Unconfigured Ad

Collapse
X
 
  • Filter
  • Time
  • Show
Clear All
new posts
  • mgg
    Member
    • Nov 2011
    • 12

    FastQC,kmer content, per base sequence content: is this good enough

    Hi,

    I'd appreciate some advice on processing some Illumina libraries

    Initial FastQC runs showed the data as not great. I've used cutadapt to trim off adapters and FastQC shows improvements to all libraries.

    One remains of concern, because it still retains kmer and other issues (I've attached files for kmer content & per base sequence content for both the original and the processed data)

    My question is simple: is this good enough? (my next step is assembly with velvet) Does this data need some further processing before Velvet?

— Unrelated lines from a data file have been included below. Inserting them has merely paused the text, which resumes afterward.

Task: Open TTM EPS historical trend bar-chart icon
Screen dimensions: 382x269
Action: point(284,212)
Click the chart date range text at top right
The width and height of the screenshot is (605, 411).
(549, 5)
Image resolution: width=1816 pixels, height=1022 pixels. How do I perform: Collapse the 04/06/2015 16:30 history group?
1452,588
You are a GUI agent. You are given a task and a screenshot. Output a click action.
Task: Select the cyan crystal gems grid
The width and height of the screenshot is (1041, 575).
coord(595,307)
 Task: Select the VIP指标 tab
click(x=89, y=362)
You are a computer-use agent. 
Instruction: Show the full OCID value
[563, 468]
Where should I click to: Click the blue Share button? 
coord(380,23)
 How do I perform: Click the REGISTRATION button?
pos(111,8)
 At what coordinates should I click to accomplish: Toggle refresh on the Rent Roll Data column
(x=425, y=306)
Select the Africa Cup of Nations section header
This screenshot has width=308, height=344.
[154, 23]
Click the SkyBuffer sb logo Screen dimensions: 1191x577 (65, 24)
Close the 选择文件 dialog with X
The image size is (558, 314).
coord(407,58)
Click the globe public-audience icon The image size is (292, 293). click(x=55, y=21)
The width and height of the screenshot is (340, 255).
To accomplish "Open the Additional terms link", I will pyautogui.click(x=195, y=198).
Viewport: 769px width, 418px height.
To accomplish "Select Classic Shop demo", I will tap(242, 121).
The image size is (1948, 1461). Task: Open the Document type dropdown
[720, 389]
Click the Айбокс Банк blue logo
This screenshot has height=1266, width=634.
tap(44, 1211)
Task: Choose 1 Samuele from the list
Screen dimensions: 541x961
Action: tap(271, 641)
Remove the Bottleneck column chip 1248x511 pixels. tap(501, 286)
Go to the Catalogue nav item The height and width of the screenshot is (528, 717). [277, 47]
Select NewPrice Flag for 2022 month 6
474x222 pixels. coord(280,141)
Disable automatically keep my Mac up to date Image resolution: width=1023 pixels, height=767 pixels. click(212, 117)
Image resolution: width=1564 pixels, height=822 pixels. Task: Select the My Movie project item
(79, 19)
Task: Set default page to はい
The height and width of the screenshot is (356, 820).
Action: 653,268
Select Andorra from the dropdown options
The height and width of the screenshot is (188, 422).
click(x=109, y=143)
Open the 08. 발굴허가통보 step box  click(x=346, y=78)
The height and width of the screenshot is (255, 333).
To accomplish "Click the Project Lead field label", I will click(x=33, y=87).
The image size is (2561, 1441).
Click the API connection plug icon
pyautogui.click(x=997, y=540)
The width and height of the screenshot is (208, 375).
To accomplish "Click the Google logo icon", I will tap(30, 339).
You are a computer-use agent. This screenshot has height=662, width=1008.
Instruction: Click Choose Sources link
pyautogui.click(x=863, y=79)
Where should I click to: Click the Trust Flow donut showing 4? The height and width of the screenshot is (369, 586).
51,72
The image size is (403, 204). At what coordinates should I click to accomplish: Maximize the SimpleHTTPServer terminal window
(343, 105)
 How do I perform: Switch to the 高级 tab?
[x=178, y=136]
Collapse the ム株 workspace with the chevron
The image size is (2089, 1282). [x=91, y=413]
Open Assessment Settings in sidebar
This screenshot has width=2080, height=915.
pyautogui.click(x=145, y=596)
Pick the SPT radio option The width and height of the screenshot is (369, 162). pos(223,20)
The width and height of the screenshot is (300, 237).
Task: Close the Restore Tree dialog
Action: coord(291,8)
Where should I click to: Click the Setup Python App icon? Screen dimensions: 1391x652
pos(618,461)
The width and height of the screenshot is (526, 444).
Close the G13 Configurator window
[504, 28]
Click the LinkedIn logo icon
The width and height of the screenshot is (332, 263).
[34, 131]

If so, with what? I've considered trimming off the first 10nuc to remove the anomalous per_base_sequence_content trace, but that would do little for the persistent kmers.

    If this were your data, what would you do before velvet assembly?

    thanks
    mgg

    for the record my cutadapt commands are below

    PHP Code:
    # trim reads/2
    cutadapt -b AGATCGGAAGAGCGTCGTGTAGGGAAAGAGTGT --minimum-length=10  --overlap=--quality-base=64 --quality-cutoff=--match-read-wildcards infile_2.fq -o processed/outfile_2.fq --wildcard-file=processed/outfile_2.fq.wildcard

    # trim reads/1
    cutadapt -b GATCGGAAGAGCACACGTCTGAACTCCAGTCAC --minimum-length=10  --overlap=--quality-base=64 --quality-cutoff=--match-read-wildcards infile_1.fq -o processed/outfile_1.fq --wildcard-file=processed/outfile_1.fq.wildcard 
    Attached Files
  • minoru_harvest
    Junior Member
    • Aug 2012
    • 5

    #2
    yeah. i got the same question
    i have a very similar graph with your prosessed-per-base-sequencecontent

    Comment

    • Wallysb01
      Senior Member
      • Feb 2011
      • 286

      #3
      Looks like you have some base pair bias issues going on from bases 1-10 in your reads. You should trim those off.

      Comment

      • Jane M
        Senior Member
        • Aug 2011
        • 239

        #4
        Hello everybody,

        I come back to this topic which fits well to my interrogation: I would like your point of view on my RNA-Seq data (paired-ends, 100bp) generated by an Illumina HiSeq 2000 machine.
        I attached the "Per Base sequence Quality" and "Kmer Content" for 3 examples. In the first one, the library was prepared using polyA method. The 2 next examples were performed by ribodepletion. I would like to know if my data are "good enough" despite these 2 last profiles and if there is an explanation for this increase of A/T sequence along the read?

        I have the feeling from these examples and some others that the "Kmer Content profile" depends on the library preparation (ribodepletion vs polyA), the run (samples from a same run show a similar profile) and the sample itself (I observed similar profiles for a same sample ran on 2 different runs). Is this true?

        Thank you,
        Jane

        Comment

        • fahmida
          Member
          • Aug 2010
          • 54

          #5
          Originally posted by mgg View Post
          Hi,

          I'd appreciate some advice on processing some Illumina libraries

          Initial FastQC runs showed the data as not great. I've used cutadapt to trim off adapters and FastQC shows improvements to all libraries.

          One remains of concern, because it still retains kmer and other issues (I've attached files for kmer content & per base sequence content for both the original and the processed data)

          My question is simple: is this good enough? (my next step is assembly with velvet) Does this data need some further processing before Velvet? If so, with what? I've considered trimming off the first 10nuc to remove the anomalous per_base_sequence_content trace, but that would do little for the persistent kmers.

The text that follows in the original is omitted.